Last season the event featured two games. But the buzz out of Las Vegas during the tournament was that it would expand to at least three games next season and potentially add more teams. The men’s field for 2026 has already been announced; the women’s bracket has not.
If the event expands to three games, that changes the non-conference math considerably. South Carolina would potentially be playing three high-profile opponents in a single showcase event, all while the college basketball world is watching. For a program that recruits nationally and depends on visibility to attract top portal transfers and high school prospects, a larger Players Era Championship is genuinely valuable — both for competitive preparation and recruiting exposure.
The Remaining Pieces: Predicting the Rest of the Slate
With the confirmed games accounting for roughly seven non-conference matchups, South Carolina has approximately five slots remaining to fill. Based on Staley’s historical scheduling patterns, the contours of those games are reasonably predictable.
Expect an HBCU opponent — Staley has been consistent and intentional about scheduling HBCUs, and there’s no reason to believe that changes. Expect an in-state foe and at least one mid-major. What remains genuinely uncertain is whether Staley continues scheduling a non-conference game during the conference portion of the calendar — a practice she has used in recent seasons but isn’t guaranteed to repeat.
There’s also the Penn State situation, which deserves more attention than it’s getting. The Gamecocks owe the Nittany Lions a return game stemming from last December’s contest in Columbia, originally slated for the 2027-28 season. But Penn State has undergone a coaching change, and new head coach Tanisha Wright inherited that scheduling agreement from her predecessor. Wright has no obligation to honor a deal she had no part in negotiating, and there’s a reasonable chance this game either gets restructured or quietly disappears from the calendar entirely. It’s worth watching.

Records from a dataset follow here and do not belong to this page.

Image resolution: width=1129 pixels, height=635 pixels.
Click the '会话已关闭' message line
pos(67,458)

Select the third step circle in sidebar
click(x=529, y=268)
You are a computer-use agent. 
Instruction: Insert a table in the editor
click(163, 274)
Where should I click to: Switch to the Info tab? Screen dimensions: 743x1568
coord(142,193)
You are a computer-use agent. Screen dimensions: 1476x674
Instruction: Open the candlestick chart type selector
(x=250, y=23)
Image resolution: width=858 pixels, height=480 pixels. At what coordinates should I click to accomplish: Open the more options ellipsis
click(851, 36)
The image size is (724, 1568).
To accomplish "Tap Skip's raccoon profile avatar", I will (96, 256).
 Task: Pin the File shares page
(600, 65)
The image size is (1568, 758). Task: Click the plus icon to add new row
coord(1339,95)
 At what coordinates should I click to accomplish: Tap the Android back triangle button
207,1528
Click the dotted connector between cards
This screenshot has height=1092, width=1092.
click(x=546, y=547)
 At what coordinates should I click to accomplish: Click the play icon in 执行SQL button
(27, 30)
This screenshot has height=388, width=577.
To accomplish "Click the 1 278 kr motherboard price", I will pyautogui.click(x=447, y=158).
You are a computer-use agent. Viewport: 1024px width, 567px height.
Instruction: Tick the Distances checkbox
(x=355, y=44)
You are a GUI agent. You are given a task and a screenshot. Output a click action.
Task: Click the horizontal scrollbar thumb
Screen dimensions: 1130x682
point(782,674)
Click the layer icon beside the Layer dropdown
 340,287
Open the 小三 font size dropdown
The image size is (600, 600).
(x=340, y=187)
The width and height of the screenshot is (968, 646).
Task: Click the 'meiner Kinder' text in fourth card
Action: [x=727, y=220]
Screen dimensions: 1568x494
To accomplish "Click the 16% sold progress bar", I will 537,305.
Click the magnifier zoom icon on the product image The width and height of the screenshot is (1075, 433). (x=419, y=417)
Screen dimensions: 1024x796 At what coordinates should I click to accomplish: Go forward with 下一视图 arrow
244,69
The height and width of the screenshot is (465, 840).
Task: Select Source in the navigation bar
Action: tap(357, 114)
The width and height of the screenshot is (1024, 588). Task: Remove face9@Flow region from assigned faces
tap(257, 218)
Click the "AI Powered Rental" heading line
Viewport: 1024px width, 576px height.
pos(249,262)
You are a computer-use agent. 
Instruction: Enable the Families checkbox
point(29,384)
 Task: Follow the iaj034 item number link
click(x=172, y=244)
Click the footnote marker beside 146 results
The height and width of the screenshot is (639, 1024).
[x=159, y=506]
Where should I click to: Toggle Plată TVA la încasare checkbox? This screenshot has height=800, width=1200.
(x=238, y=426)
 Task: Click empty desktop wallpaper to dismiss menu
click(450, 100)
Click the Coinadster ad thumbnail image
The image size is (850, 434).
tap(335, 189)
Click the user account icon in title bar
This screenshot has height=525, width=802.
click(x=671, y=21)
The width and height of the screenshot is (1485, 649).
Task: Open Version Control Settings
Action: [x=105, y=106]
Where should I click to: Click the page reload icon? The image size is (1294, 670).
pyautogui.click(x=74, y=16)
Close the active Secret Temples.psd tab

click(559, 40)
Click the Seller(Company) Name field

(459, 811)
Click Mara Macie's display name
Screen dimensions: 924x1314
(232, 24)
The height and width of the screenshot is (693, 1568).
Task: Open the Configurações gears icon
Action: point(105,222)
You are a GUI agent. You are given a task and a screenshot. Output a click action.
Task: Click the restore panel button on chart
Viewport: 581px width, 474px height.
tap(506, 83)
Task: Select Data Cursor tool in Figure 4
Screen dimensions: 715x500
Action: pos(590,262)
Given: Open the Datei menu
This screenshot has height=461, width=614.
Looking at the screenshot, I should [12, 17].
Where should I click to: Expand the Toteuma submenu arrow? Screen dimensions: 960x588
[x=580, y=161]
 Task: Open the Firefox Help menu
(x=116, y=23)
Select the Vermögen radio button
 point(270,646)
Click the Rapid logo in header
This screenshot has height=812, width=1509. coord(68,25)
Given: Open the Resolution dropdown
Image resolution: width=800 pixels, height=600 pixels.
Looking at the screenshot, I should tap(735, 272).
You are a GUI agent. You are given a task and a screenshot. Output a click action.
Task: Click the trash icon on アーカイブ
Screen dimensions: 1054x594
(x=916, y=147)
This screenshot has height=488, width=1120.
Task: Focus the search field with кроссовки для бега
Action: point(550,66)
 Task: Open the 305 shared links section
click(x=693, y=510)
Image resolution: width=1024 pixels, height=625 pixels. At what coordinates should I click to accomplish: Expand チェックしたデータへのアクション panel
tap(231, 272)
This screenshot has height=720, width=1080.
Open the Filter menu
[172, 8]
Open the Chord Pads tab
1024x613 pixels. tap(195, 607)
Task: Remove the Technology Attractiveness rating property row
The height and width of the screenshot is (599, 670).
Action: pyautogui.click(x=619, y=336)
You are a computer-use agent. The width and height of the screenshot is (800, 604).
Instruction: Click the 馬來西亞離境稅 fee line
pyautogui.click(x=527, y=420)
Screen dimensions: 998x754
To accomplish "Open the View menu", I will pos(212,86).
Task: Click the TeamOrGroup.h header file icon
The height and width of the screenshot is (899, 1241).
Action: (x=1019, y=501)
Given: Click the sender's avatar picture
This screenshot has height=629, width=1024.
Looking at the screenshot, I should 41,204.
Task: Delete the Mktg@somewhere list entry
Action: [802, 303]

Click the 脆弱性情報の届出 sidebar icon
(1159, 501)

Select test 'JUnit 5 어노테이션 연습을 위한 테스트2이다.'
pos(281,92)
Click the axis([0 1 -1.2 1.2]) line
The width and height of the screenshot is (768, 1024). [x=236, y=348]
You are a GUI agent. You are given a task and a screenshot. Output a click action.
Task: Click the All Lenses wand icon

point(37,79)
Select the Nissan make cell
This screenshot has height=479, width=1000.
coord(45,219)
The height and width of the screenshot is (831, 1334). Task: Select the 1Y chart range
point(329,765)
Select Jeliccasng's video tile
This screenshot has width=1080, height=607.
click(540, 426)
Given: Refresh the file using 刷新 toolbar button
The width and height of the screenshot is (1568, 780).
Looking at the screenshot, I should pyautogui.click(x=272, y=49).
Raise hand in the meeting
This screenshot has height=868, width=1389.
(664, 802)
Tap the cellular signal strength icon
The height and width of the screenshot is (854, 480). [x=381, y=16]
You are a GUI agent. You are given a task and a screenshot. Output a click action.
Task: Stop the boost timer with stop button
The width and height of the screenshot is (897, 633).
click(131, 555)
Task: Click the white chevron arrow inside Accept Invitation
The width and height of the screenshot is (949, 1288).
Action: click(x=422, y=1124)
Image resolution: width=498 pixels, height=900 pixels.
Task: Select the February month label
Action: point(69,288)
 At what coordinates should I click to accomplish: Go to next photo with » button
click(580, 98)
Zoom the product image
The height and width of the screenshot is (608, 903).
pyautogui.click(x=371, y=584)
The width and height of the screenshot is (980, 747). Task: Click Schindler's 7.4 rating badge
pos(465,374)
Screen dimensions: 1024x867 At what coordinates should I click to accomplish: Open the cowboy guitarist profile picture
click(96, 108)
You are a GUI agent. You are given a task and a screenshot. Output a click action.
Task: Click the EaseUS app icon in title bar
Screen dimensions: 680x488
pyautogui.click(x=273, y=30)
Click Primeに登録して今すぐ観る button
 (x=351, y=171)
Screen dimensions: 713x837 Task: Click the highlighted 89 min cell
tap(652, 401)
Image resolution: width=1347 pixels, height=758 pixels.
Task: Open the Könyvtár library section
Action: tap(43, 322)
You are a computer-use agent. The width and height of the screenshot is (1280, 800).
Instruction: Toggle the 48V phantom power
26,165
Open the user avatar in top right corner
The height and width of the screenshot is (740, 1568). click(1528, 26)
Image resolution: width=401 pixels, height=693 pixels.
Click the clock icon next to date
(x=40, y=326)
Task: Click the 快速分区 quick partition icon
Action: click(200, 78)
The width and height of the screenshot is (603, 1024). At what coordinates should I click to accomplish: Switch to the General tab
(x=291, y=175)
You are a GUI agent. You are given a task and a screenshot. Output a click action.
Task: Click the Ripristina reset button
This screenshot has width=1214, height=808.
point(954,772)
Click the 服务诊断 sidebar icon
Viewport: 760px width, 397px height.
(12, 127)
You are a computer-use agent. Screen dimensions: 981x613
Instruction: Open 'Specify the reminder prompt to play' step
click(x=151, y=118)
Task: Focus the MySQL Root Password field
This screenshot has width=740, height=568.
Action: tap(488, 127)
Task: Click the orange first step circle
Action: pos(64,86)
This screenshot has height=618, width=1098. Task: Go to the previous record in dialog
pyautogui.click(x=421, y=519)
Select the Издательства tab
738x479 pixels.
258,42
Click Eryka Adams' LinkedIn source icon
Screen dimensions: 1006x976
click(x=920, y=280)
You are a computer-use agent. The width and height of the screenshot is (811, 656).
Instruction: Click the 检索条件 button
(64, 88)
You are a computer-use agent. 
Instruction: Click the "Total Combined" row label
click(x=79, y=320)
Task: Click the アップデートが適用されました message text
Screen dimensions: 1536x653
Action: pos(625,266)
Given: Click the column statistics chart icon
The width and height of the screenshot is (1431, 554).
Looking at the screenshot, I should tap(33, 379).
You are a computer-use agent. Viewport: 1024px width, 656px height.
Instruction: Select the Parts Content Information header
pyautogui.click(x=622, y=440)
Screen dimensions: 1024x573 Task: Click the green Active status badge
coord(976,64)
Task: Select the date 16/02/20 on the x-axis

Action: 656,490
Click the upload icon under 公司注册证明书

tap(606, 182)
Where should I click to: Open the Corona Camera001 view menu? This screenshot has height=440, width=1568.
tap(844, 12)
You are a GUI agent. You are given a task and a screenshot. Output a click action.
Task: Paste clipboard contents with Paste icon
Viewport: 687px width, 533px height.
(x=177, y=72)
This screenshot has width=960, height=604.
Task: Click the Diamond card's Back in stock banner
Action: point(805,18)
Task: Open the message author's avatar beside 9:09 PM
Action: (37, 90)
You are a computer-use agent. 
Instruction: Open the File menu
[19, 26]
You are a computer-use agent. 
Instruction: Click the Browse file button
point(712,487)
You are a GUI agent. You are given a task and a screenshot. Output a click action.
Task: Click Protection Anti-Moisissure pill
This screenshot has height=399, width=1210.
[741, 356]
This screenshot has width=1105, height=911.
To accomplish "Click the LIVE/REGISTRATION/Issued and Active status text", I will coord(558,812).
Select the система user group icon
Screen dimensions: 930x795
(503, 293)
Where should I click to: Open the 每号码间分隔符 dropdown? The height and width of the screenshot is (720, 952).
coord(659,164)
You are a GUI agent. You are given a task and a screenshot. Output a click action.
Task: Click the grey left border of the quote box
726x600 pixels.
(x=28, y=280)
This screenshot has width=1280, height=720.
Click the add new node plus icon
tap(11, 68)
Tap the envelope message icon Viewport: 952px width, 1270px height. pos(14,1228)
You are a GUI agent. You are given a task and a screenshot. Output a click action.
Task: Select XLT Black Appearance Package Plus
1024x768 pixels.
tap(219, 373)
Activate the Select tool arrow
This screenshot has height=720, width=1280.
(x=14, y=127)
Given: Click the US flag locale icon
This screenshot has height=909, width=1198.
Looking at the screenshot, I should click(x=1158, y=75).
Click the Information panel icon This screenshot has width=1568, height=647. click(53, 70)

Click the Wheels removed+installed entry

The SEC Slate: Educated Projections on 15 of 16 Games
The conference schedule is where things get genuinely interesting, and enough structural logic exists to project 15 of the 16 matchups with reasonable confidence.
Based on the SEC’s alternating road/home schedule patterns, South Carolina’s road opponents should be Georgia, Mississippi State, Missouri, Ole Miss, Tennessee, Texas, and Vanderbilt. Home opponents should include Arkansas, Auburn, Florida, Kentucky, LSU, Oklahoma, and Texas A&M, with Alabama also expected at home given the rotation of recent matchups.
The one unknown is South Carolina’s home-and-home opponent — the SEC’s format includes one designated rivalry-style home-and-home pairing per season. The only confirmed information is that it won’t be Alabama or Texas, who filled that role the previous two seasons. Beyond that, predicting the pairing is largely guesswork — the SEC hasn’t established a discernible pattern in its first two seasons as an 18-team conference.
One thing is certain: as the article dryly notes, “Vic Schaefer will complain about whoever Texas draws.” Some constants in college basketball transcend scheduling uncertainty.
The Bigger Picture: What This Schedule Says About South Carolina’s Standing
Step back from the individual games and look at what this schedule reflects collectively. Paris. UConn in Connecticut. The Players Era Championship. North Carolina on a neutral floor. An SEC gauntlet with road trips to Tennessee, Ole Miss, and Mississippi State.
This is not a schedule designed to protect a record. It’s a schedule designed to prepare a team for March — and to announce, from the first week of November, that South Carolina expects to be tested by the best and intends to respond accordingly.
Seven months out, the 2026-27 season is already shaping up as one of the most compelling on record for this program. The schedule isn’t just a calendar. It’s a statement of intent.
And if the roster Staley is assembling through the portal and recruiting trail is any indication, the Gamecocks intend to meet every moment on it.